## WHAT YOU HAVE TO DO
When you reach the line that contains "Open the Script menu", please begin copying, and carry on exactly to the last line of the material, leaving out every picture.

## SUPPLIED RECORDS
════

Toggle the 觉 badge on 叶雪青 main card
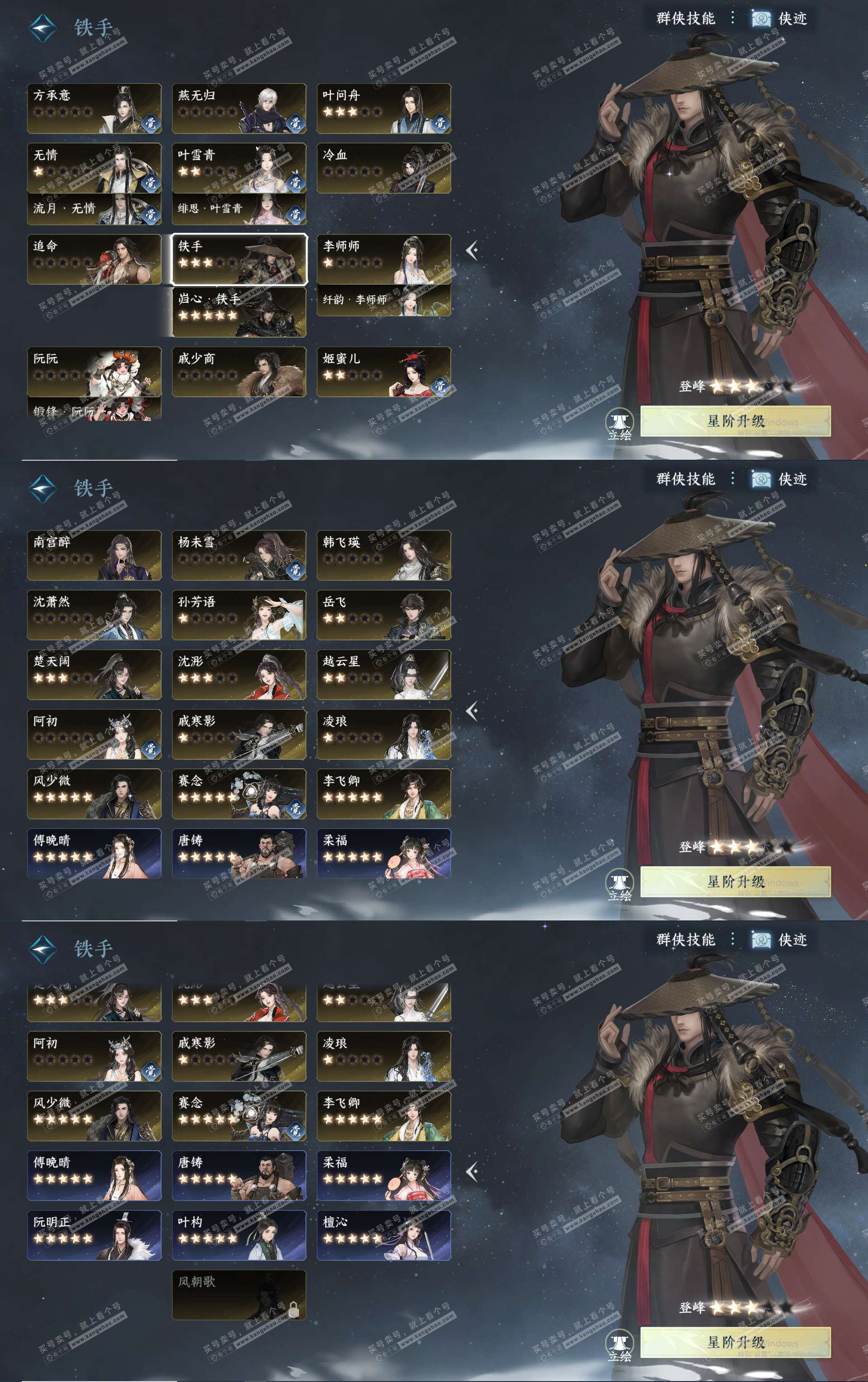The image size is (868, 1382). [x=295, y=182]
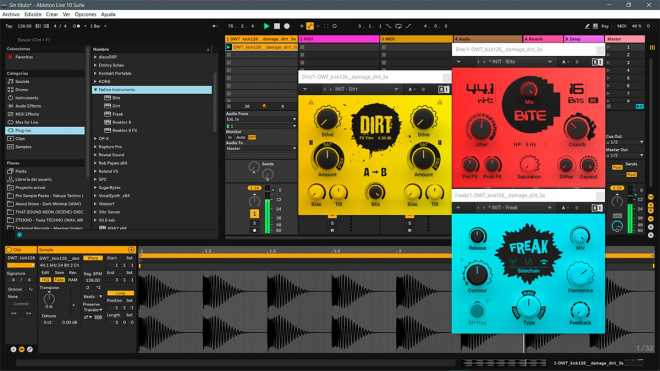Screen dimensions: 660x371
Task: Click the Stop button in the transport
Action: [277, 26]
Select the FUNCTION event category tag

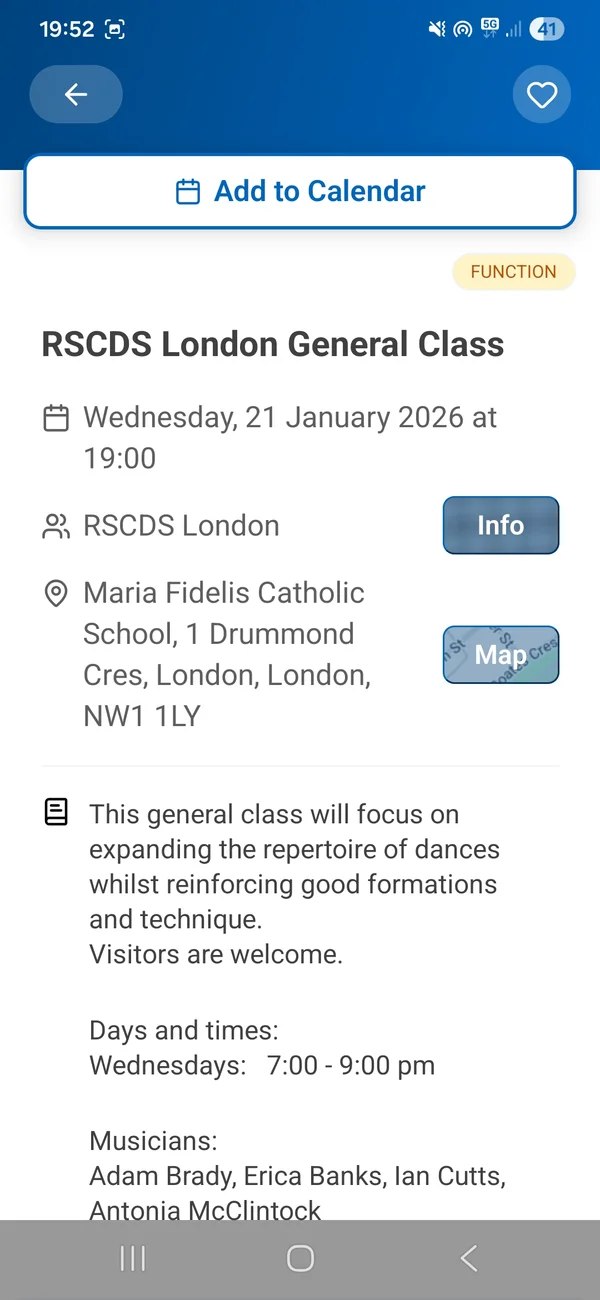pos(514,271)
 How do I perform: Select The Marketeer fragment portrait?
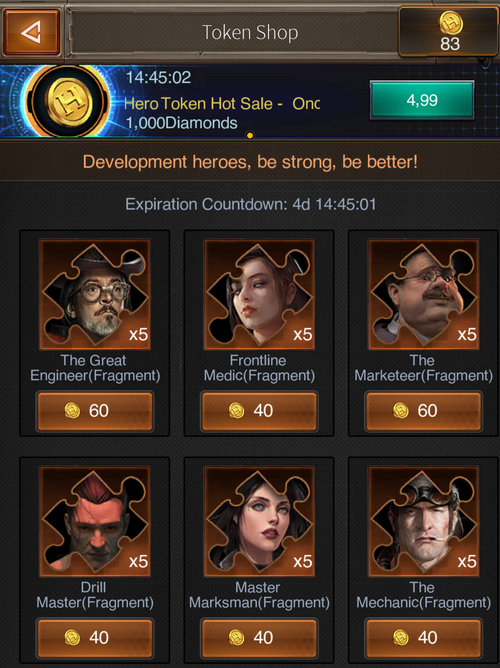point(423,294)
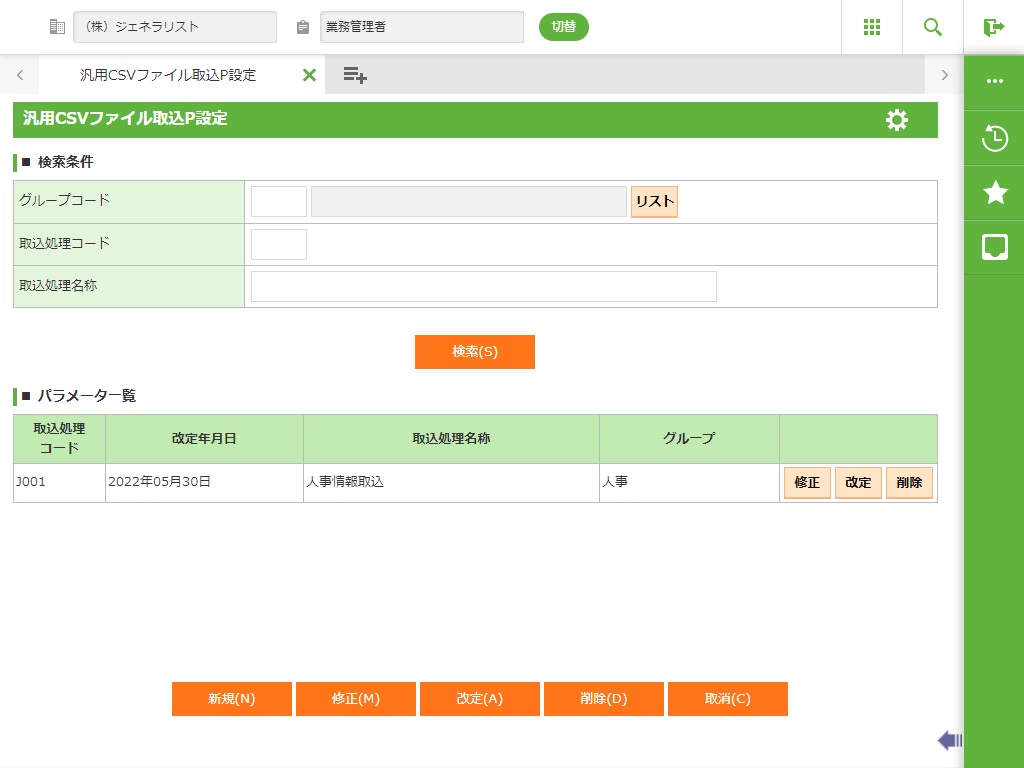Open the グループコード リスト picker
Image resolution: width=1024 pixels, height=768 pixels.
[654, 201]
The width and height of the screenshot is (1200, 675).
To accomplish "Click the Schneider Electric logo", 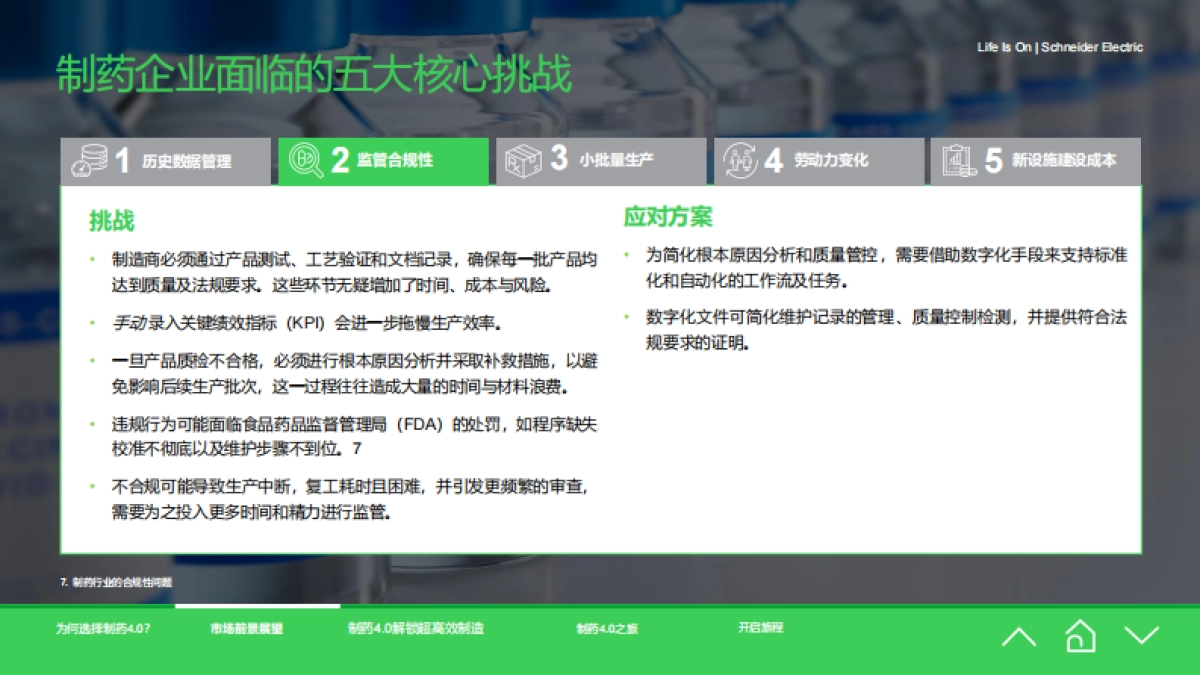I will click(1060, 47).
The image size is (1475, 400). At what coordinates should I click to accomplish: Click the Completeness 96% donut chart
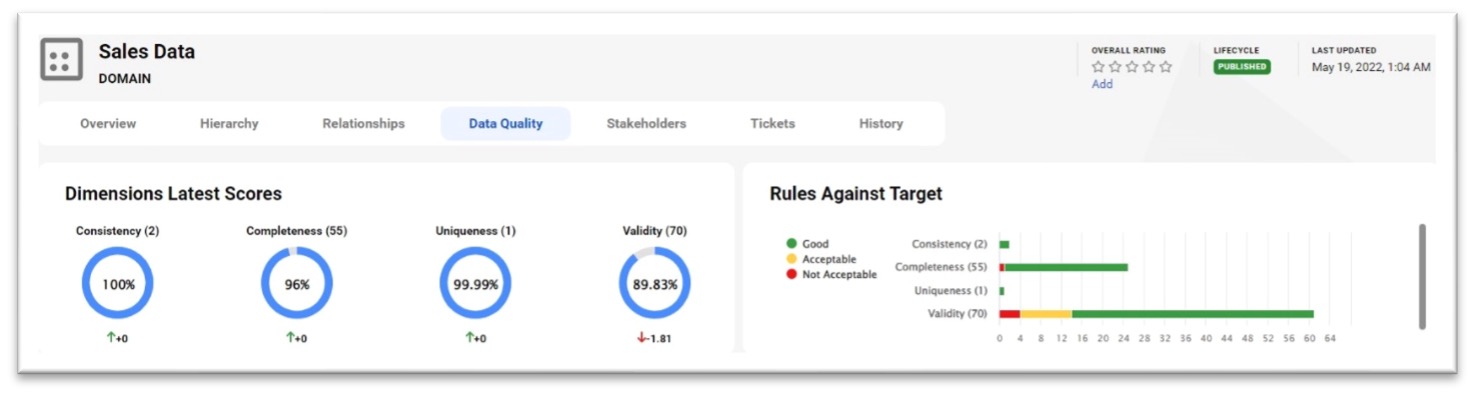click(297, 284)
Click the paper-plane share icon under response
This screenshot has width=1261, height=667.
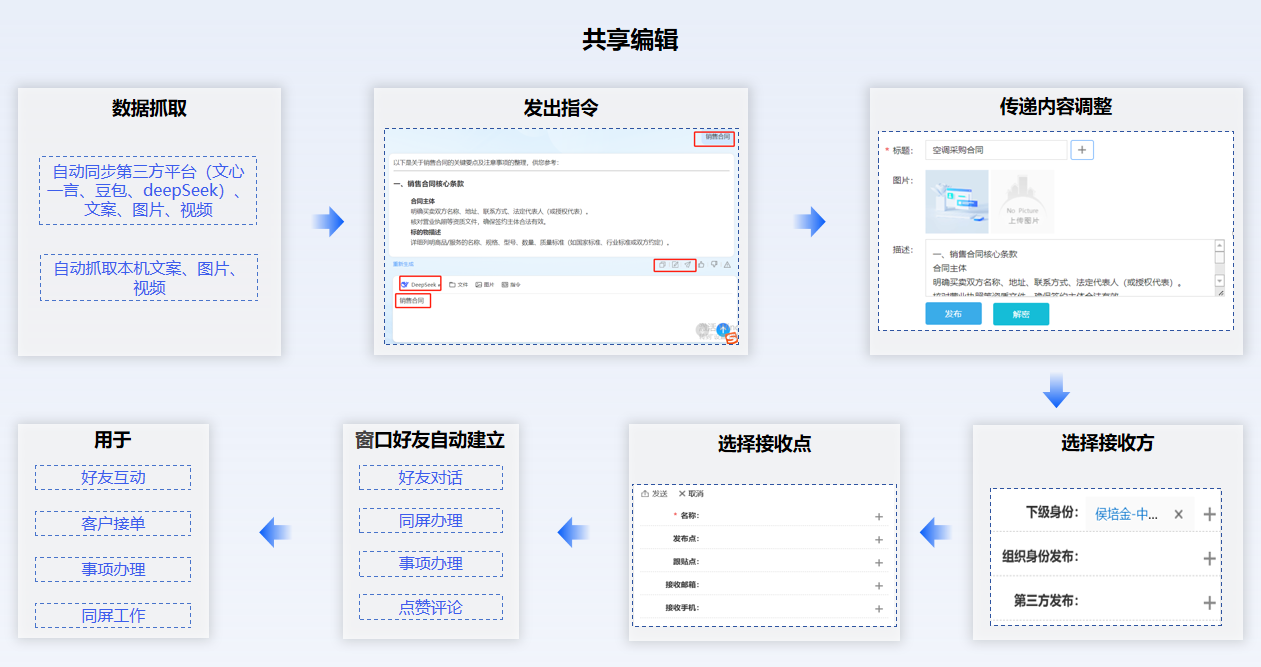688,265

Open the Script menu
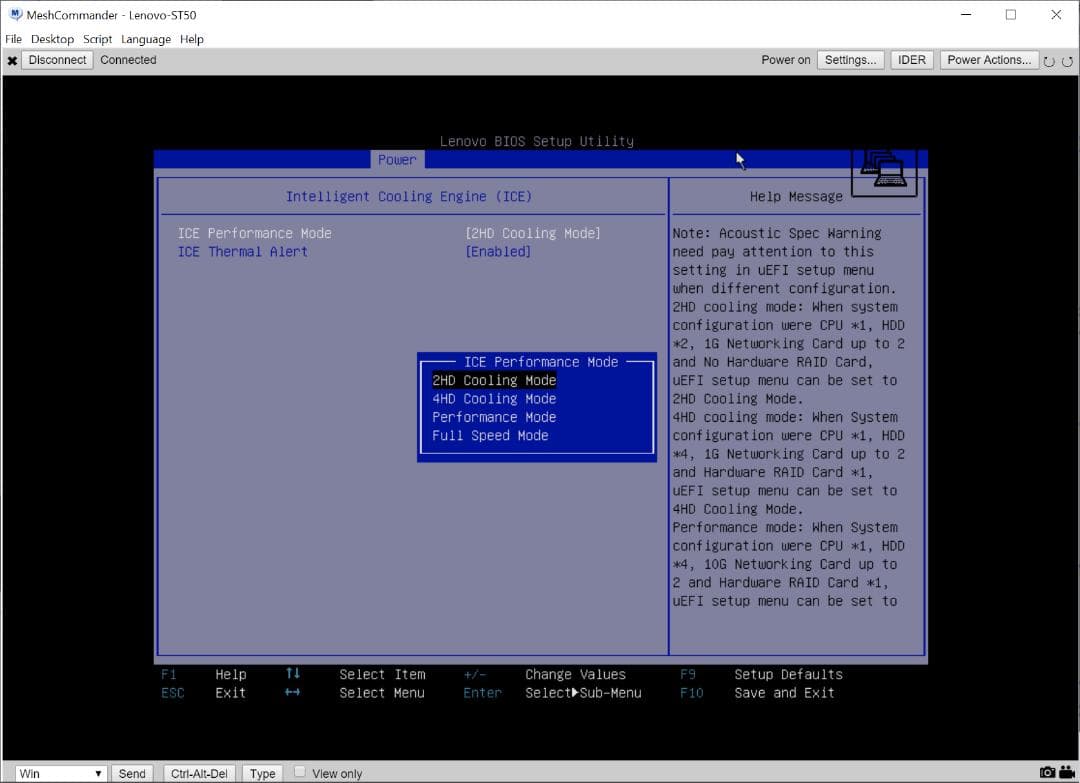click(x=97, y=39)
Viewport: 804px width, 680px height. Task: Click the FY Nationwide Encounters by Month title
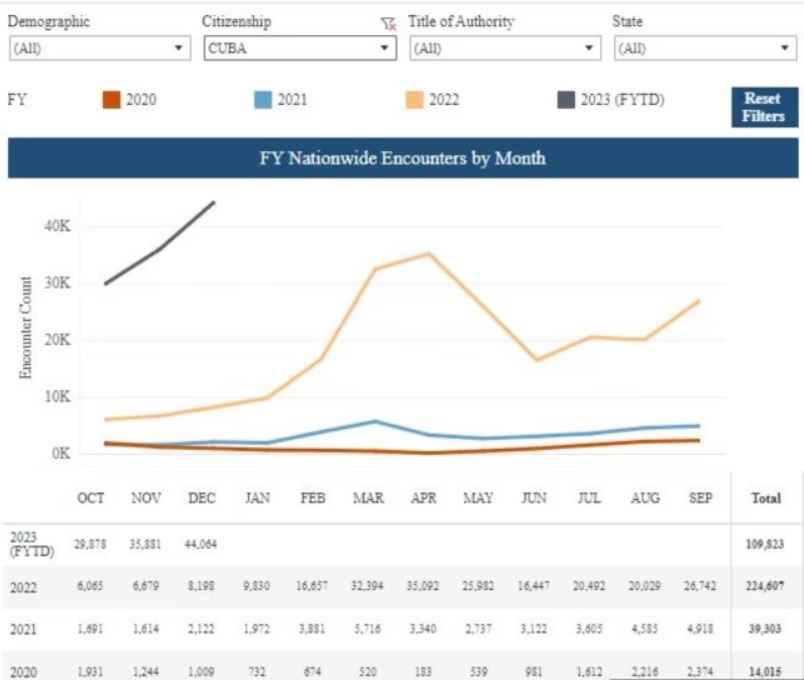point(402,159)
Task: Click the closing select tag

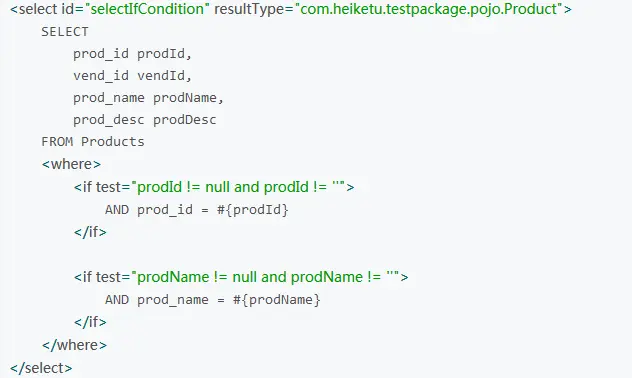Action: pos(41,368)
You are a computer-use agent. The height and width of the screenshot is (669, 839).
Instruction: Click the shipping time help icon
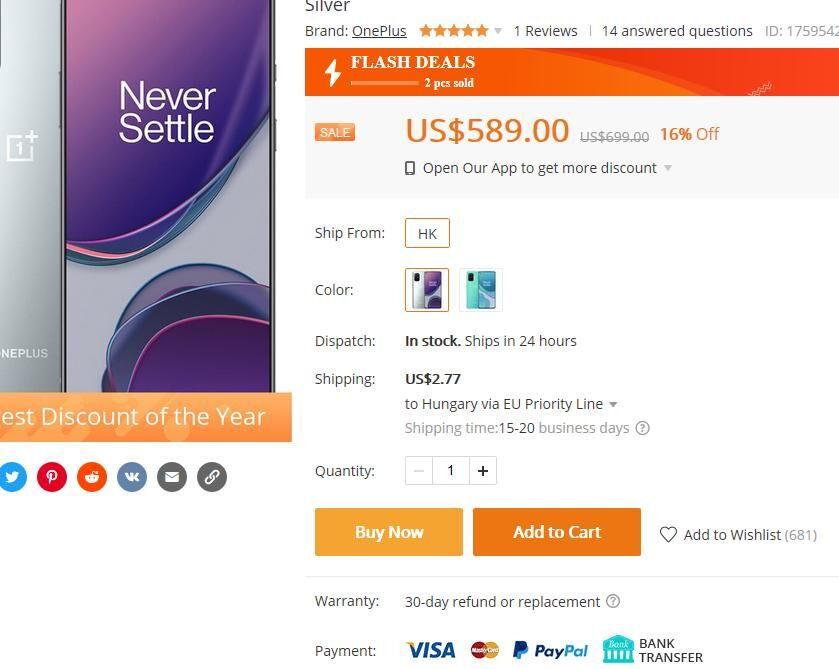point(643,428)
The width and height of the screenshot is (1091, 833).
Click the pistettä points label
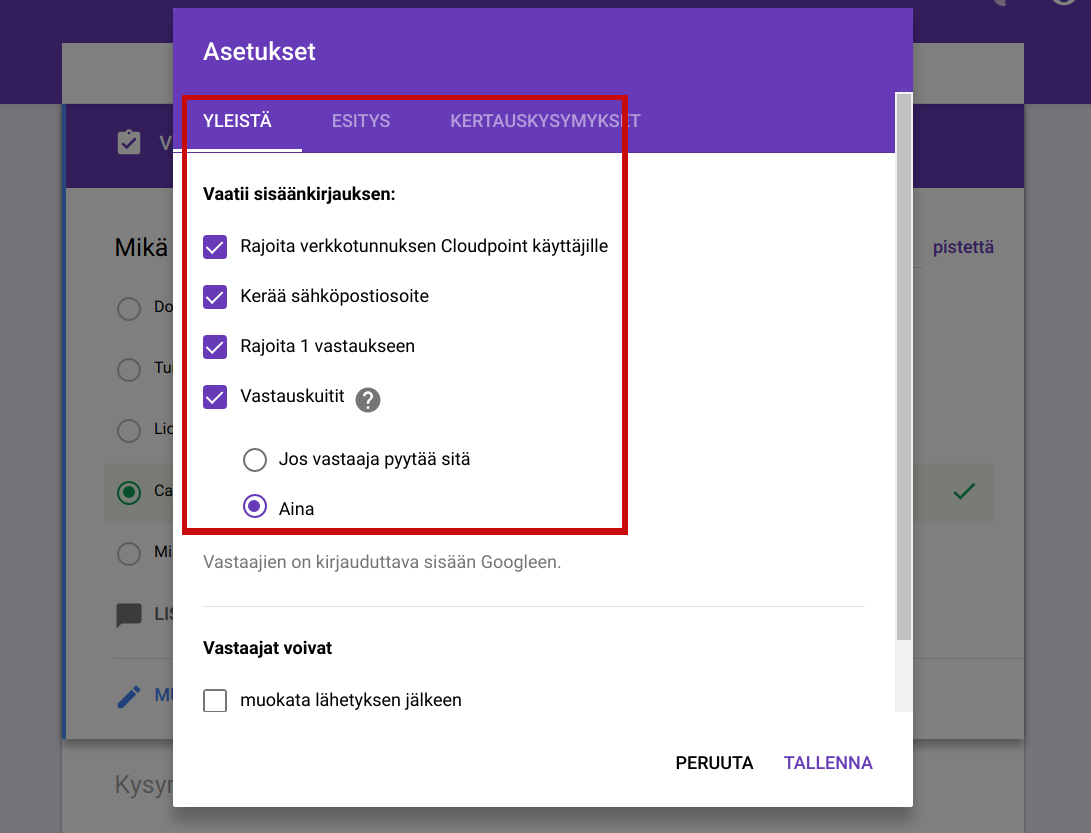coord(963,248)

════

## ANSWER BELOW
Open the Script menu
click(x=97, y=39)
Viewport: 804px width, 680px height. Task: Click the FY Nationwide Encounters by Month title
point(402,159)
Task: Click the closing select tag

Action: pos(41,368)
You are a computer-use agent. The height and width of the screenshot is (669, 839).
Instruction: Click the shipping time help icon
point(643,428)
The width and height of the screenshot is (1091, 833).
Click the pistettä points label
coord(963,248)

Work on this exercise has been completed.